One of the core difficulties in ensuring your organisation’s software development process (whether in-house or outsourced) builds in an appropriate level of security is a lack of research, standards and accepted practice in this area. A multitude of approaches have been put forward by visionaries in this area, however these lack the body of empirical study needed to weed out the approaches that don't work in real practice.
All is not lost though - this session discusses the emergence of two new standards in this area – OpenSAMM (Software Assurance Maturity Model), and BSI-MM (Building Security In Maturity Model), how these can be used as a framework for evaluating the current state of an organisation’s development process, planning a future state, and as sources of leading practice in this area. Examples will be drawn from work Justin has performed in this area at several large UK financial services organisations, and the lessons learnt in applying these approaches.

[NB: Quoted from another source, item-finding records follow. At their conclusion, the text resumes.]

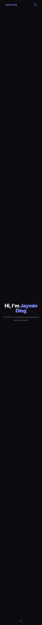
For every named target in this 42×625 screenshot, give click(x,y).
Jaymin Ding (11, 4)
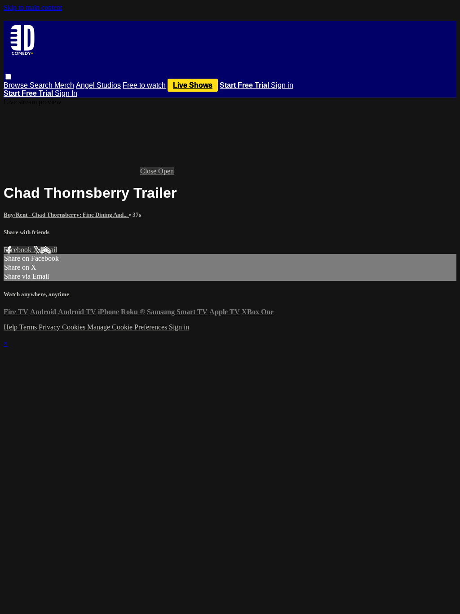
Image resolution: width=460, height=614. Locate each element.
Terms (29, 327)
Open (166, 171)
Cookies (74, 327)
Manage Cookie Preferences (128, 327)
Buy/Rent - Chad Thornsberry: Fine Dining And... (66, 214)
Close (149, 171)
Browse (17, 85)
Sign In (66, 93)
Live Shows (192, 85)
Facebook (18, 250)
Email (48, 250)
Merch (64, 85)
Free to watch (144, 85)
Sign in (282, 85)
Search (42, 85)
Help (11, 327)
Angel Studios (98, 85)
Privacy (50, 327)
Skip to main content (33, 7)
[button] (8, 77)
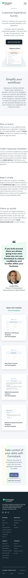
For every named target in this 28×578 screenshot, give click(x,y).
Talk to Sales (14, 475)
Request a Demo (15, 48)
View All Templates (14, 310)
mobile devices (8, 160)
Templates (13, 8)
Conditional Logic (9, 185)
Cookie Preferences (18, 551)
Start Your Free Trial (14, 42)
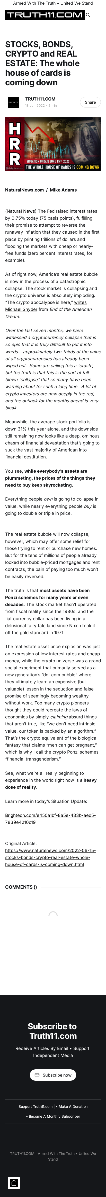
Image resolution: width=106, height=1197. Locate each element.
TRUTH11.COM (40, 99)
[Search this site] (88, 15)
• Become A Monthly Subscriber (53, 1116)
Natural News (21, 211)
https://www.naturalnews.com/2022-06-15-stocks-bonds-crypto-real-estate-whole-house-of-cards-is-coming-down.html (50, 857)
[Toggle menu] (98, 15)
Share (90, 102)
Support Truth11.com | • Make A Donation (53, 1106)
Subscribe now (57, 1075)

Justin Clarke is an information security consultant years of experience in assessing the security of networks, web applications, and wireless infrastructures for large financial, retail, technology and government clients in the United Kingdom, the United States and New Zealand.

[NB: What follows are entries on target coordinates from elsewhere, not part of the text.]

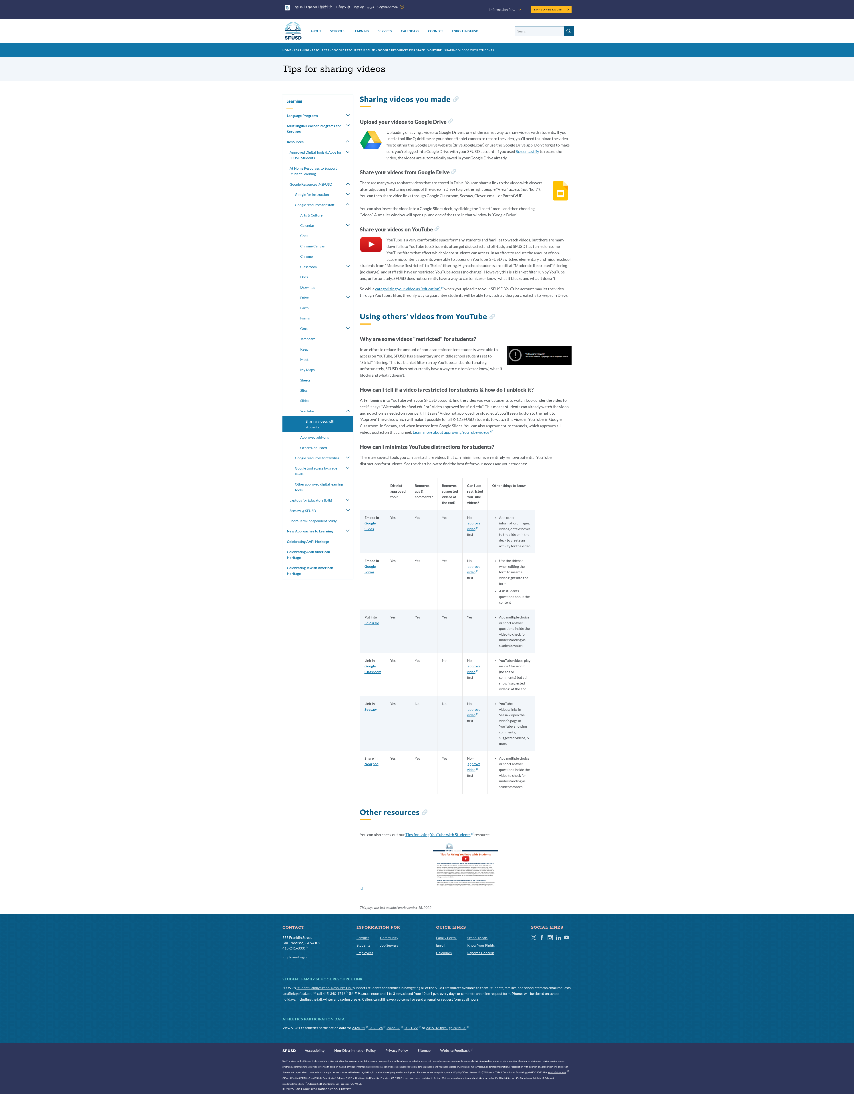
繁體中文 (326, 7)
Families (363, 937)
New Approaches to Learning (310, 531)
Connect (435, 31)
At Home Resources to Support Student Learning (313, 171)
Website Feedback (455, 1050)
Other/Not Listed (313, 448)
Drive (304, 297)
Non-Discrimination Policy (355, 1050)
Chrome (306, 256)
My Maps (307, 369)
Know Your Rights (481, 945)
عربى (370, 7)
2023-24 (376, 1028)
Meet (304, 359)
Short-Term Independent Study (313, 521)
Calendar (307, 225)
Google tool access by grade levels (316, 471)
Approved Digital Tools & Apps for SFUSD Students (315, 155)
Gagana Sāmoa (387, 7)
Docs (304, 277)
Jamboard (308, 339)
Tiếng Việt (343, 7)
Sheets (305, 380)
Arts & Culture (311, 215)
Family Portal (446, 937)
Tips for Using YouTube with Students (438, 834)
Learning (361, 31)
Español (311, 7)
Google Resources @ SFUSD (353, 50)
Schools (337, 31)
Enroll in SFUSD (465, 31)
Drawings (307, 287)
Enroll (440, 945)
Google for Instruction (312, 194)
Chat (304, 235)
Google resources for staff (401, 50)
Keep (304, 349)
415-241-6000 (293, 948)
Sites (304, 390)
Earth (304, 308)
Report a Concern (480, 953)
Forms (305, 318)
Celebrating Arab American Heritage (308, 555)
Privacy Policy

Justin is the the technical editor and lead author of “SQL Injection Attacks and Defense” (Syngress 2009), co-author of "Network Security Tools: Writing, Hacking, and Modifying Security Tools" (O’Reilly 2005), a contributing author to "Network Security Assessment: Know Your Network, 2nd Edition" (O’Reilly 2007), as well as a speaker at a number of conferences and events on security topics, including Black Hat USA, EuSecWest, OSCON, ISACA, RSA, SANS, OWASP, and the British Computer Society. He is the author of the open source SQLBrute blind SQL injection testing tool, and is the Chapter Leader for the London chapter of OWASP as well as a member of the OWASP Global Connections Committee.